> WORK ITEM: Only the lines from the one containing "[To Famous Birthdays homepage] (102, 42)" to the end of the material belong in your answer. Please copy them word for word.

———

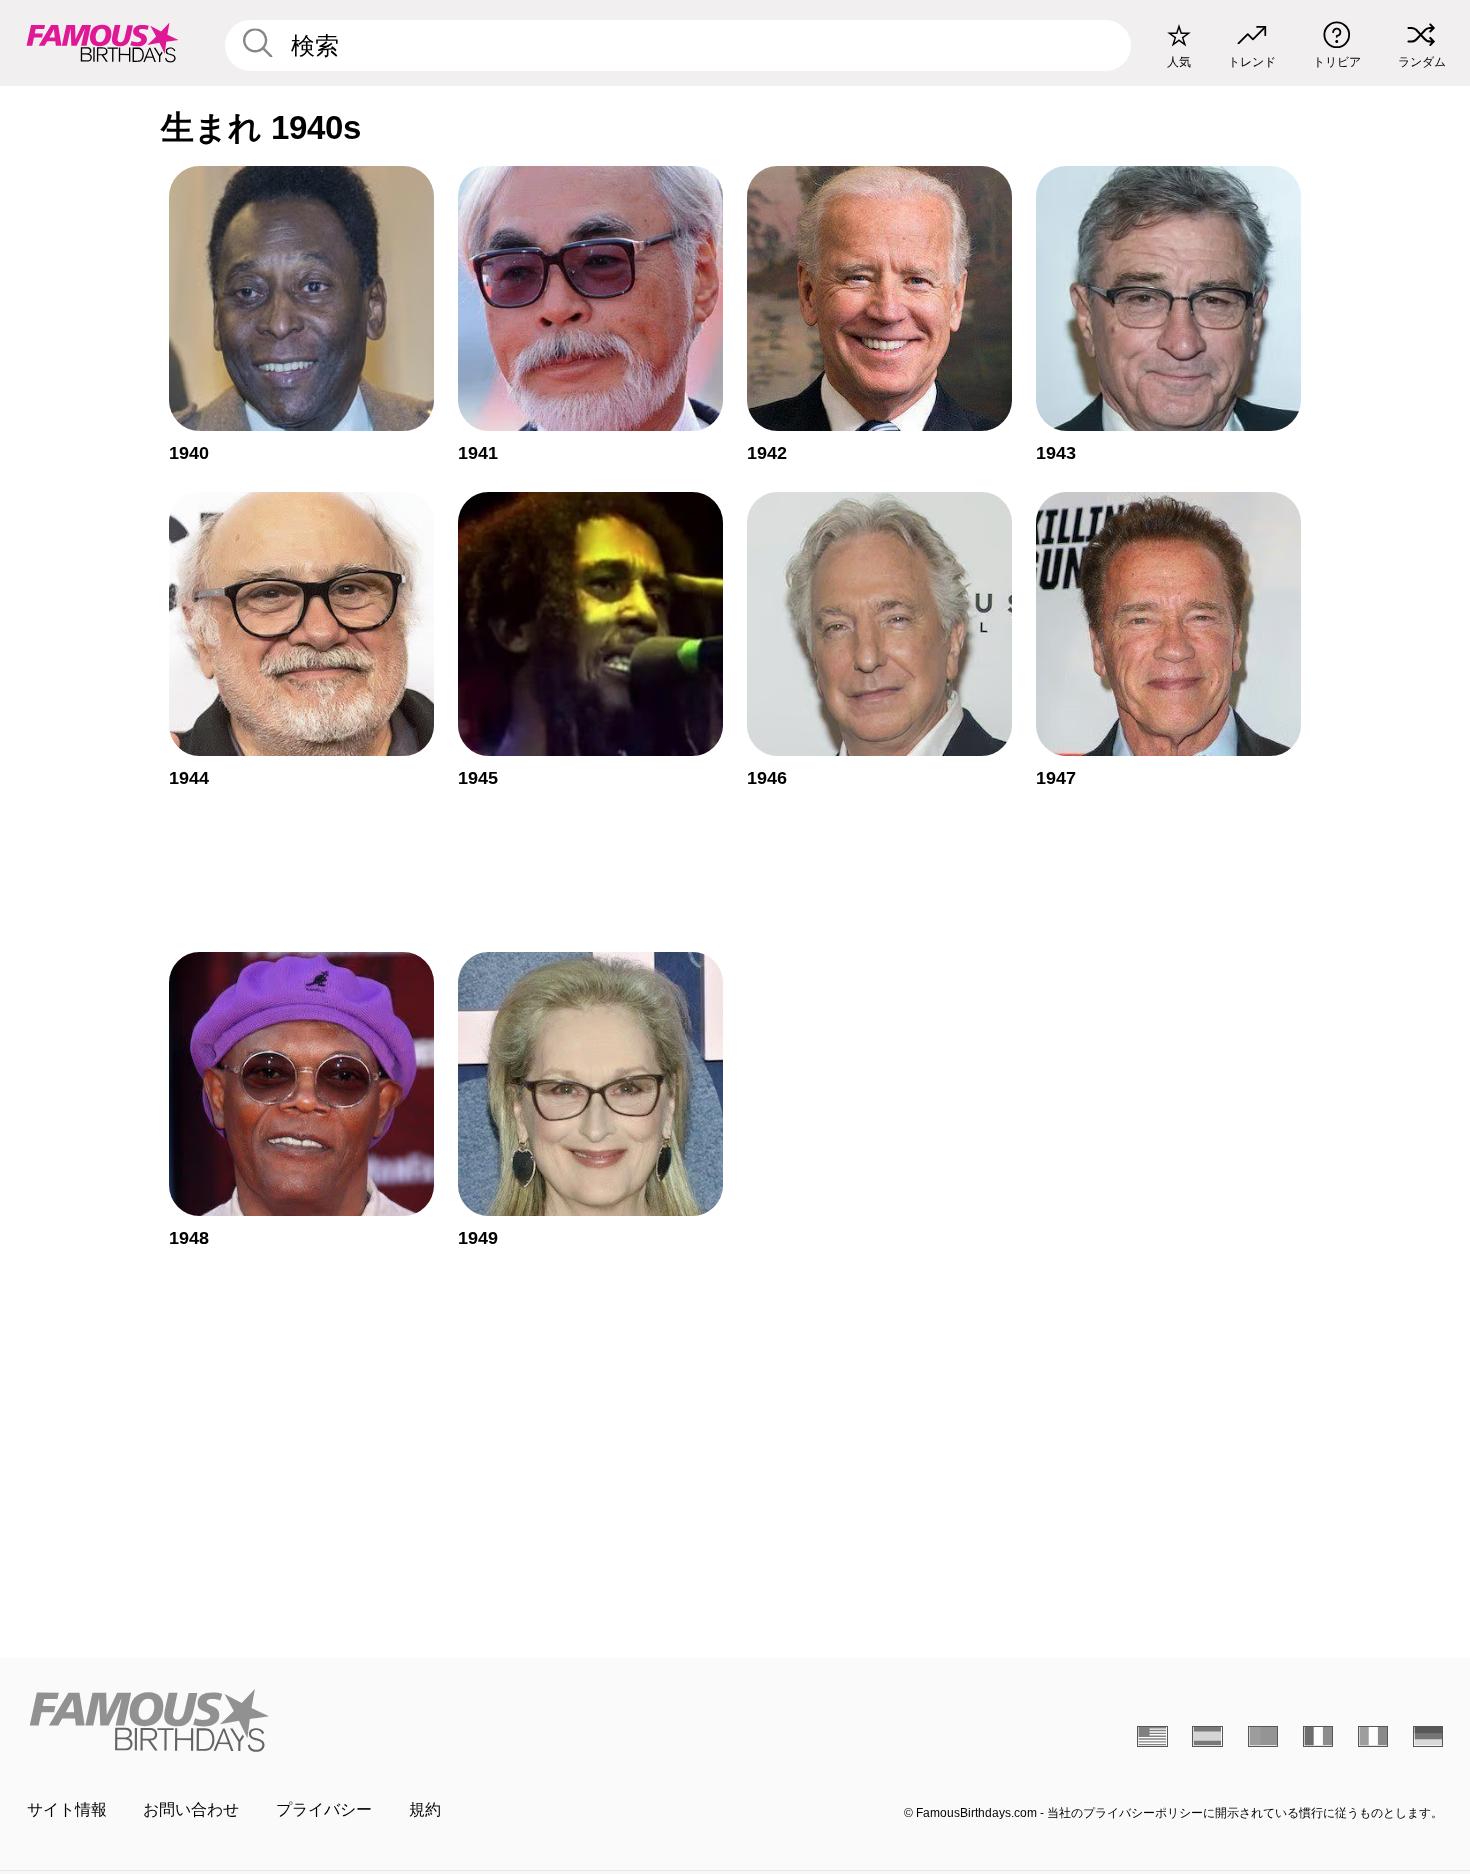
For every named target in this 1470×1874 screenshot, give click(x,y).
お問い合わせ (191, 1809)
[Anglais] (1152, 1736)
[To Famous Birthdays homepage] (102, 42)
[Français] (1318, 1736)
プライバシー (324, 1809)
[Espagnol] (1207, 1736)
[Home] (375, 1720)
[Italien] (1373, 1736)
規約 (425, 1809)
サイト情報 (67, 1809)
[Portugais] (1263, 1736)
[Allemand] (1428, 1736)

———

> FINAL ANSWER:
[To Famous Birthdays homepage] (102, 42)
[Français] (1318, 1736)
プライバシー (324, 1809)
[Espagnol] (1207, 1736)
[Home] (375, 1720)
[Italien] (1373, 1736)
規約 (425, 1809)
サイト情報 (67, 1809)
[Portugais] (1263, 1736)
[Allemand] (1428, 1736)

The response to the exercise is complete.